TASK GOAL:
Using the data below, return the stretch from the line that contains "Events (671, 16)" through the line that contains "More products (69, 29)", both included, exactly as it stands and nothing beyond it.

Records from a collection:
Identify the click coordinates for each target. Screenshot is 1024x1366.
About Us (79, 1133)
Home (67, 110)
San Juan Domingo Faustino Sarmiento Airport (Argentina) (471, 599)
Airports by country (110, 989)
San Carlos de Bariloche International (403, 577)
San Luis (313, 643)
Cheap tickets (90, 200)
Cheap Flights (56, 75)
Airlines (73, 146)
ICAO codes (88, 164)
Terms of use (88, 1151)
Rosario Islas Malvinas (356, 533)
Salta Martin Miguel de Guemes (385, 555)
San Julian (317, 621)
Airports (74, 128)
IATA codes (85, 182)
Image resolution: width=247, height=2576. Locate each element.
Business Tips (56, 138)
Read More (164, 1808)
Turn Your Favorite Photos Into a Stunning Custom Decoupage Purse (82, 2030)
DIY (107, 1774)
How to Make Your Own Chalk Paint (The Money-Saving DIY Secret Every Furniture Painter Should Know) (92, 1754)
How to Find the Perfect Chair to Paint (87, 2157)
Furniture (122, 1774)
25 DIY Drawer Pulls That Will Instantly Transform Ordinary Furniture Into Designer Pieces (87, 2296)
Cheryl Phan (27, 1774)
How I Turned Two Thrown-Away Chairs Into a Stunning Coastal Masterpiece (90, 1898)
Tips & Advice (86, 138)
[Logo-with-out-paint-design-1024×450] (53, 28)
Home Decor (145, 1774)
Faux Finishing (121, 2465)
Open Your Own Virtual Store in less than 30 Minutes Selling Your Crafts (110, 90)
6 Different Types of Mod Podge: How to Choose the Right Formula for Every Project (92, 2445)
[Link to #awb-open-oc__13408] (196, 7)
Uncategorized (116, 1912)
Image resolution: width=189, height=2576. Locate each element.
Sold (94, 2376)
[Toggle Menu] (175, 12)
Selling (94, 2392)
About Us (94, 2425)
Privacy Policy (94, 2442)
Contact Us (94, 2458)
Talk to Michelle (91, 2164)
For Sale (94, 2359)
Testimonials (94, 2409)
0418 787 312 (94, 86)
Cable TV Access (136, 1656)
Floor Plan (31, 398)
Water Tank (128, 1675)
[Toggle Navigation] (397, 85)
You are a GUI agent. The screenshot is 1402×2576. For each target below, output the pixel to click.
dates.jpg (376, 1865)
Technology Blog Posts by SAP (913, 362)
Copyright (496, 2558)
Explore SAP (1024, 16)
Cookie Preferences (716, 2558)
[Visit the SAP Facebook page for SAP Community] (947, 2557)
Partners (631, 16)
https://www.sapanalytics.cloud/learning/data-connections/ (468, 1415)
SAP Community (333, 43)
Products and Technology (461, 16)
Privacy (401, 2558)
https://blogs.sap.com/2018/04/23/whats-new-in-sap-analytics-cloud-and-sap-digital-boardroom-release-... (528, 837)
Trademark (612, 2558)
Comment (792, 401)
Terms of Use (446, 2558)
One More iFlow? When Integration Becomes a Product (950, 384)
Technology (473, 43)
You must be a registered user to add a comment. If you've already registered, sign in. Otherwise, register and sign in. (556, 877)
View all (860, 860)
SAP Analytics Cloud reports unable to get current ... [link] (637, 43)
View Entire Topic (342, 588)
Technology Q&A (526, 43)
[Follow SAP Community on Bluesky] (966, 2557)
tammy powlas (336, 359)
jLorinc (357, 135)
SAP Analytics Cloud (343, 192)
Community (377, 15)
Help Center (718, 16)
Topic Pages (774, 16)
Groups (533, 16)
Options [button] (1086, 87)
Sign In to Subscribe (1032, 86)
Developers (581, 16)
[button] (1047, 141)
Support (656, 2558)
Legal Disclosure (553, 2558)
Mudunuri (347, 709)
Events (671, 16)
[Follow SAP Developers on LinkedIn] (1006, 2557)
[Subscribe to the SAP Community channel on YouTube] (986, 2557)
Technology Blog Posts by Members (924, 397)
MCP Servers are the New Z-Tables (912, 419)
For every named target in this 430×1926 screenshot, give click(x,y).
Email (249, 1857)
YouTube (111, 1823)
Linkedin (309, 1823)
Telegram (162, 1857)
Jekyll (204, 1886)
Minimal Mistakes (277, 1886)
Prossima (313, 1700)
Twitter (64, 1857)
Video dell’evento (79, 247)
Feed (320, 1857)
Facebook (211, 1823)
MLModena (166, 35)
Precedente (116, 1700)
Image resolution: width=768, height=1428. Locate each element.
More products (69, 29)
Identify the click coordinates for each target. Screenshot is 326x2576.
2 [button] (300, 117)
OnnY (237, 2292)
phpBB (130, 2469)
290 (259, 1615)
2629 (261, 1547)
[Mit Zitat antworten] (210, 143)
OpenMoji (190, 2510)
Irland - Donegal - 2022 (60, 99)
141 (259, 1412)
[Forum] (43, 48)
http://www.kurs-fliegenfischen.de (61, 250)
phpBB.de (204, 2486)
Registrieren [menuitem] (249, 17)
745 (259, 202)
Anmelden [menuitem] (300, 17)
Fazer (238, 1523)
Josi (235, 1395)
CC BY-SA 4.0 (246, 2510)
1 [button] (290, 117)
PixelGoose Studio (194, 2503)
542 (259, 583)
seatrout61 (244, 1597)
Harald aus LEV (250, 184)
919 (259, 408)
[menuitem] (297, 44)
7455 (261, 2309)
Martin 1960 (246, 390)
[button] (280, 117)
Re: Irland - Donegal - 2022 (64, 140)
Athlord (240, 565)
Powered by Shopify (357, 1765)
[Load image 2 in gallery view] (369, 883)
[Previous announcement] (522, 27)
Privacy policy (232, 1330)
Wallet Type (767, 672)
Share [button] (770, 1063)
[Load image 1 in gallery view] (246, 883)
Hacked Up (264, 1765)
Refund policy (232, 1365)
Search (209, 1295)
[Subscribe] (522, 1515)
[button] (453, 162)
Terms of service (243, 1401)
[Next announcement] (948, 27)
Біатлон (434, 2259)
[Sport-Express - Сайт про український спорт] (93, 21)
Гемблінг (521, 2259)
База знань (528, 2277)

ANSWER SPACE:
Events (671, 16)
[Follow SAP Developers on LinkedIn] (1006, 2557)
[Subscribe to the SAP Community channel on YouTube] (986, 2557)
Technology Blog Posts by Members (924, 397)
MCP Servers are the New Z-Tables (912, 419)
For every named target in this 430×1926 screenshot, give click(x,y).
Email (249, 1857)
YouTube (111, 1823)
Linkedin (309, 1823)
Telegram (162, 1857)
Jekyll (204, 1886)
Minimal Mistakes (277, 1886)
Prossima (313, 1700)
Twitter (64, 1857)
Video dell’evento (79, 247)
Feed (320, 1857)
Facebook (211, 1823)
MLModena (166, 35)
Precedente (116, 1700)
Image resolution: width=768, height=1428. Locate each element.
More products (69, 29)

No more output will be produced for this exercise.